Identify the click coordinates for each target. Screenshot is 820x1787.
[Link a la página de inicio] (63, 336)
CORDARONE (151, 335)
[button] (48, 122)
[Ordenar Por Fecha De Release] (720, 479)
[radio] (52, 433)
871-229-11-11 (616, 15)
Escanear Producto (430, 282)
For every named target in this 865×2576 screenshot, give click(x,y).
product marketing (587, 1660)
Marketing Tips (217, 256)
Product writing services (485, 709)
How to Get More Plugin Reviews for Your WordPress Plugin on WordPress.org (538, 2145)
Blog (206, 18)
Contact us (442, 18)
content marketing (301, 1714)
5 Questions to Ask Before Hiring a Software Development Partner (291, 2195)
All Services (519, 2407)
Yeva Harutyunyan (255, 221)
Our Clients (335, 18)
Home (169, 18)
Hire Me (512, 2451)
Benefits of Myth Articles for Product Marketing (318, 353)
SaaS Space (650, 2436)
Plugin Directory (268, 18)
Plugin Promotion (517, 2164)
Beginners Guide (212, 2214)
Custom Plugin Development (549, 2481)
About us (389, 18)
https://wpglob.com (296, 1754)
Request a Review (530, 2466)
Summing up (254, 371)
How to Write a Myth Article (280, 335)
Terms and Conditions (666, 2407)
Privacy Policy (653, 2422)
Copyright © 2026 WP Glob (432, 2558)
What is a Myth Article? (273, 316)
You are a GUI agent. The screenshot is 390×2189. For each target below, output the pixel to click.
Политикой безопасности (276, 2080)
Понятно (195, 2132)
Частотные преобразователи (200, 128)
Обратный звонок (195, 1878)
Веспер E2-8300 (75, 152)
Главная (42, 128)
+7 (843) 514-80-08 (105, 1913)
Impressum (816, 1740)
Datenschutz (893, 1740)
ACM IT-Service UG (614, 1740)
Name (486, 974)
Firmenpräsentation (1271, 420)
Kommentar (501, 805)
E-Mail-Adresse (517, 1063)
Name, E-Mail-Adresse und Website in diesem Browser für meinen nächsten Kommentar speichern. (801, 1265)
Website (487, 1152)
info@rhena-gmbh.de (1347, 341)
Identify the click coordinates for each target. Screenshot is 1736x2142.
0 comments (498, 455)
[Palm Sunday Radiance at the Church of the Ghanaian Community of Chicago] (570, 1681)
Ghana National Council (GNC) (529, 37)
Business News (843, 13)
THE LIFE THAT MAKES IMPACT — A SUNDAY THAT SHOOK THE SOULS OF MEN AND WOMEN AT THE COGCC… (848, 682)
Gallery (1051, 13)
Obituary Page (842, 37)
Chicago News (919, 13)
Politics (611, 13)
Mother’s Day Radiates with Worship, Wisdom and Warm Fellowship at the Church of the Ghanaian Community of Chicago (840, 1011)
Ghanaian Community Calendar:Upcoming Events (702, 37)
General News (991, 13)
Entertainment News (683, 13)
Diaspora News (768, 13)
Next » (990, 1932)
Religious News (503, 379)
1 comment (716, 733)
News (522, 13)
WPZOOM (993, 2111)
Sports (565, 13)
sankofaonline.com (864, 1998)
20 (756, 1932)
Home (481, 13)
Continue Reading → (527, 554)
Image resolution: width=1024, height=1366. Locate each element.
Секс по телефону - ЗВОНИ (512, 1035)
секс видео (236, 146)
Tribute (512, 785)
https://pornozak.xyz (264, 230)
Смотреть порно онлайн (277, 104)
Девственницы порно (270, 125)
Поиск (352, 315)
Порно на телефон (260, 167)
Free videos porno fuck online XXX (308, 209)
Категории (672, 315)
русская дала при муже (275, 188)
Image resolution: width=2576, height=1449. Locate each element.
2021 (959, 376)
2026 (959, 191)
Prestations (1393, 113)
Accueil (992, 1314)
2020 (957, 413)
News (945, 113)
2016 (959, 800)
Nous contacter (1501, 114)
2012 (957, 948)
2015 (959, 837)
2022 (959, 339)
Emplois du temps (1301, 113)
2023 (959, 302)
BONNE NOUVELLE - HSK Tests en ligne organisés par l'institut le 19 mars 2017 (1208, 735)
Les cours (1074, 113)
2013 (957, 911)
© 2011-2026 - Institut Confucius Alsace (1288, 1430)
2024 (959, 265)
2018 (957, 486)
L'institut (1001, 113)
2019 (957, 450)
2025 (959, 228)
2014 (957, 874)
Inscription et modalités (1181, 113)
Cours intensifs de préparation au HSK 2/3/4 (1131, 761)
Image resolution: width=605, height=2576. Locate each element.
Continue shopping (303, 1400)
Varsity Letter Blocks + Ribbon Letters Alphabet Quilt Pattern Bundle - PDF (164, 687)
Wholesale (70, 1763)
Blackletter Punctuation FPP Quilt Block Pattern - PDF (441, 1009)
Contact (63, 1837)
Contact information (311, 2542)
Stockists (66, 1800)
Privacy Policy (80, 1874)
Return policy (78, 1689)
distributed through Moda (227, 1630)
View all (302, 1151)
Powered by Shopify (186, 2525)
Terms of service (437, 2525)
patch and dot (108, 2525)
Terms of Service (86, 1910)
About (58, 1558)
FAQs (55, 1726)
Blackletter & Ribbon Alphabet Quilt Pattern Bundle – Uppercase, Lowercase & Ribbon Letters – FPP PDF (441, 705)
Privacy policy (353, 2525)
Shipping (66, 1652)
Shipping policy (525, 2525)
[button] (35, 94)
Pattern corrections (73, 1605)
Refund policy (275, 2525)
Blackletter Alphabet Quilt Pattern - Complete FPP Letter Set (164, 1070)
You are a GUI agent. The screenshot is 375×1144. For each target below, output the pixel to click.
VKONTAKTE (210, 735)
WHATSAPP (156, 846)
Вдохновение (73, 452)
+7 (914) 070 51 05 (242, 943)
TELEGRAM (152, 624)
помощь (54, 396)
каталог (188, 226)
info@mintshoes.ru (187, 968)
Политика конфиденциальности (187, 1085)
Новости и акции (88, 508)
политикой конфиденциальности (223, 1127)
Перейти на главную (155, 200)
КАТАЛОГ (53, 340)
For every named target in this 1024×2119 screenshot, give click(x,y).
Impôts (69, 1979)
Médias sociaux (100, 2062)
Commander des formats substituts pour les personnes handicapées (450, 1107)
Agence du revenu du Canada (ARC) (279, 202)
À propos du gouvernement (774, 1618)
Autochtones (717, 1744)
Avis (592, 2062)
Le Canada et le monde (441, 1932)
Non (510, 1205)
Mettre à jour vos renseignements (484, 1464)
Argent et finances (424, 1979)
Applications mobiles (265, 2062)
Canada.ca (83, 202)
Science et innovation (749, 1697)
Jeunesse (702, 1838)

Exercise: From the data above, show each line that contains "Development".

Result of the task:
5 Questions to Ask Before Hiring a Software Development Partner (291, 2195)
Custom Plugin Development (549, 2481)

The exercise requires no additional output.